“People Can Change”
BIBLE
READING: Acts 13-16
Have you ever watched a movie
twice? I don’t mean something like
“Frozen” or a “Barney” movie that you turned on to keep you children
occupied. I mean, have you actually,
willingly, watched a film twice? I guess we all have our favorites that we
catch often like “Star Wars: The Empire Strikes Back”. As a young teenager, I can fondly remember
going to the local Budget Video and picking up the fourth installment of the
Rocky series cleverly entitled “Rocky IV”. I had never seen any of the Rocky
movies because we did not have cable and had just recently purchased a Beta VCR
(which cost over $800, if I remember correctly). Rocky IV was not only the first film that
made me weep for joy, it also gave me a huge adrenaline rush making me believe
I could run a four-minute mile. Other
than giving me those unique emotions, it was the first movie that when I
finished watching it, I immediately rewound the movie and watched it
again. The film had many memorable
moments, but Rocky’s final speech at the end, defeating the Russian, gets me
every time. After the fight he says, "During this fight, I've seen a lot of
changing, in the way you feel about me, and in the way I feel about you. In
here, there were two guys killing each other, but I guess that's better than
twenty million. I guess what I'm trying to say is, that if I can change, and
you can change, everybody can change!" His point was, it doesn’t
matter who you are or how strong your convictions might be, change is
possible. Acts 15 gives us a perfect
example of that happening. Earlier on in
the ministry of Jesus, the Bible tells us that not even His brother believed in
Him (John 7.1-6). One of those brothers that didn’t believe in Jesus was
James. When Jesus is resurrected from
the dead, I Corinthians 15.7 tells us that Jesus specifically went to see James
to visit Him before He ascended. My
guess is that something about the meeting with Jesus caused James to completely
change his reasoning.
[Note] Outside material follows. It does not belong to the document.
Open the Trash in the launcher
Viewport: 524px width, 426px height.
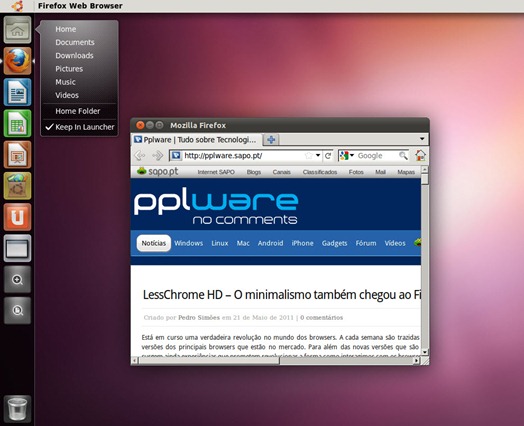click(17, 408)
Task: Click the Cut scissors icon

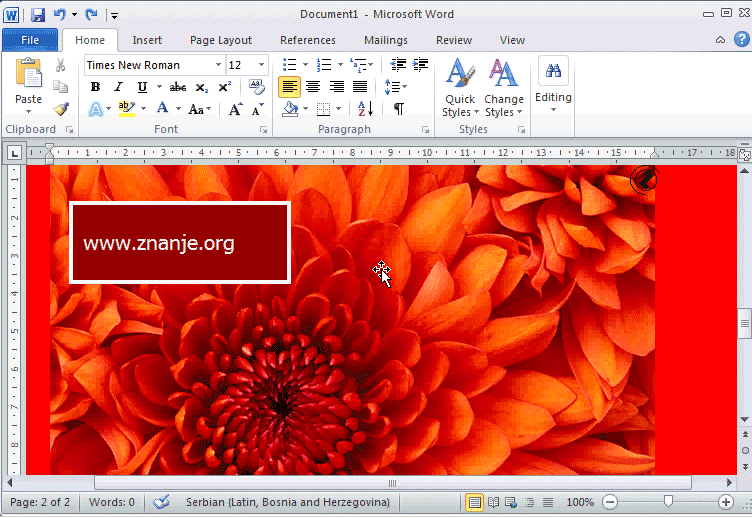Action: point(61,65)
We know this
because in Acts 15, James it a major player in the church in Jerusalem. He is also the one responsible for writing
the book of James. The resurrection
changed Him from being an unbeliever, to a believer. The devotional thought for us today is this: the
time you have lost in not believing in Jesus doesn’t matter, nor how wicked and
sinful you may have been; when you come to understand the true nature of the
resurrection, it has the power to change you.
If it changed James, it can change us as well.